Wednesday 9th September 2009
quotequote all
Well, job done! Semi-done...

I ended up just replacing the Cam cover gasket, as I couldn't get the bolts off the CAS. They are in such an awkward position and my socket set just wouldn't fit.
The old gasket was in pretty good shape, the previous owner had just had the cam belt replaced recently and perhaps they put a new gasket on. So perhaps all it needed was a good tighten down...

Good thing my neighbour had a torque wrench. In one of the how-to links above it said tighten to 43lb, good thing I double checked, my book says 8lb which feels just a bit firmer than fimrly hand tightened. 43lb would have been like bolting it to the earth's molten core!

Quite proud she fired up after open-heart surgery and no visible leaks.

Thanks to everyone who posted to help me and chat again soon.

G

goode262

Original Poster:

145 posts

238 months

Sunday 13th September 2009
quotequote all

Oh noes!!!!

The leak continues...

It's not coming from the cam cover but seems to be from a pipe which is down the bottom of the right hand side ( air filter side) of the engine. I managed to get under the car (just!) and unscrew the plastic flap and there seems to be a slow drip coming from one of the two pipes. They are quite far from the body of the engine, I didn't even know oil runs through this area. It smeels like engine oil, definitely not p-steering oil.

Any ideas on a fix?

Thanks again
G

snotrag

14,829 posts

217 months

Sunday 13th September 2009
quotequote all
I know you said its not, but thats right where the PAS pipes are...?

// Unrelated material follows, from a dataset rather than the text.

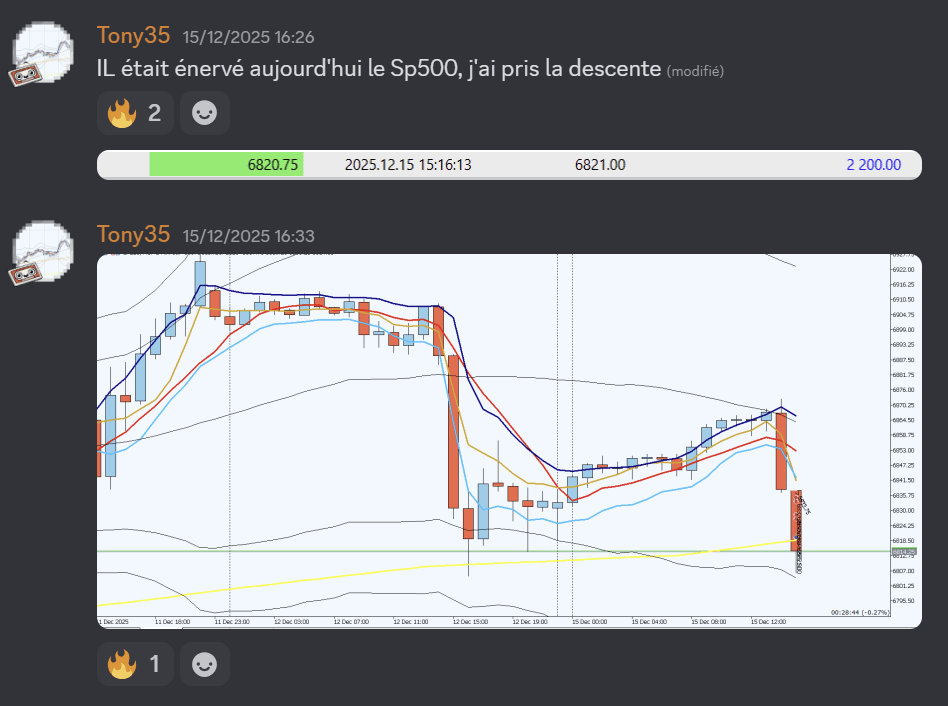The width and height of the screenshot is (948, 706).
Task: Click the green 6820.75 price cell
Action: coord(227,165)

It could well be engine oil though - you may find that its running along the bottom of something and the drip is quitr far away from the original source.

Have you tried looking when its hot and running?

Get your ramps etc ready - go for a drive for half an hour and get underneath as soon as you get back - you'll have to try trace it back.

Otherwise - the CAS O-ring is on this side. You may find its that (its common) and its running along and dripping off somewhere else.

your right - it is a bh to get to but it can be done. I seem to remember that to get mine off its easier to remove all the HT leads, and i think the 2 coil packs unclip from there metal bracket, and one of the sensores on the lhd near the fuel rail unclips - this allows you to get in with a ratchet spanner to undo it.

goode262

Original Poster:

145 posts

238 months

Sunday 13th September 2009
quotequote all

Had a good feel around the CAS and its driza bone, which is good. The gasket was leaking before I replaced it so it may have diluted the smell and sent me on the wrong track.

Managed to trace the leak to the bottom clip of the hose that comes off the Power steering reservoir. Checked the level and it's not even wetting the dipstick! Perhaps this is also the source of the knocking when the steering is on part lock!

The hose is in a really awkward place, and I can't figure out how the clip works? Do you just push the flanges together~:? And which fluid do I use in the Power steering reservoir.

It's a bit like solving a murder, without the need to kill anyone.